Solo un piccolo, piccolo ingranaggio
Una piccola pedina nel grande gioco della vita o oppure una componente meccanica complessa. Che a noi costerebbe molta fatica produrre assemblando moltissimi pezzi e che a un microrganismo viene facilissimo produrre in serie replicando sé stesso (sì, con quel processo di sintesi dove c’entrano le api e i fiori). Certi organismi potranno venire impiegati come componenti di macchine più complesse: non mancano infatti gli organismi che, soggetti a stimoli chimici o elettrici sono in grado di mettersi in movimento, trasformandosi in micromotori, ruotando o cambiando forma. Esistono ad esempio microscopici vermi in grado di contrarsi del 25% in lunghezza nel giro di un millisecondo, costituendo un interessante motore o attuatore meccanico. Altri organismi si possono usare come sensori e altri ancora possono trasformare sostanze chimiche in energia, proponendosi come celle a combustibile biologiche – la fonte di energia in grado di alimentare questi Bio-MEMS.
Insomma, un domani forse il microscopico sommergibile di Viaggio Allucinante non sarà ottenuto miniaturizzando un oggetto in dimensioni reali ma assemblando una diatomea, un paramecio e un cloroplasto, il tutto propulso da un Escheria Coli cui girano vorticosamente i flagelli. E ce lo potrebbero iniettare nel sistema linfatico in grandi quantità per rimuovere cellule cancerogene o altre indesiderabili schifezze.

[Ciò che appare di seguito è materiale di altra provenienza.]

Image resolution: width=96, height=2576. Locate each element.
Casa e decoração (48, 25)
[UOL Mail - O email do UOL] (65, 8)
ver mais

Al di là delle applicazioni mediche, campo più eclatante, esistono un numero infinito di applicazioni possibili per nanomeccanismi facili e economici da costruire (tanto ci pensa il batterio, che mica sciopera). I Bio MEMS potrebbero cambiare una quantità infinita di mercati e di prodotti, portando a una miniaturizzazione ancora più spinta o alla capacità di effettuare operazioni prima impossibili come ad esempio ripulire senza rischi una fuga di materiale nucleare rimuovendolo un atomo alla volta o di preparare incredibili Martini Cocktail (mescolati, non agitati) accoppiando gin e vermouth molecola per molecola.
Fantascienza?Lo erano anche le macchine pensanti, il telefono da polso di Dick Tracy e i mondi virtuali dove vivere un’Altra Vita. Se oggi un virus nel computer ci fa paura, domani un microbo nel motore potrà farci sentire più tranquilli.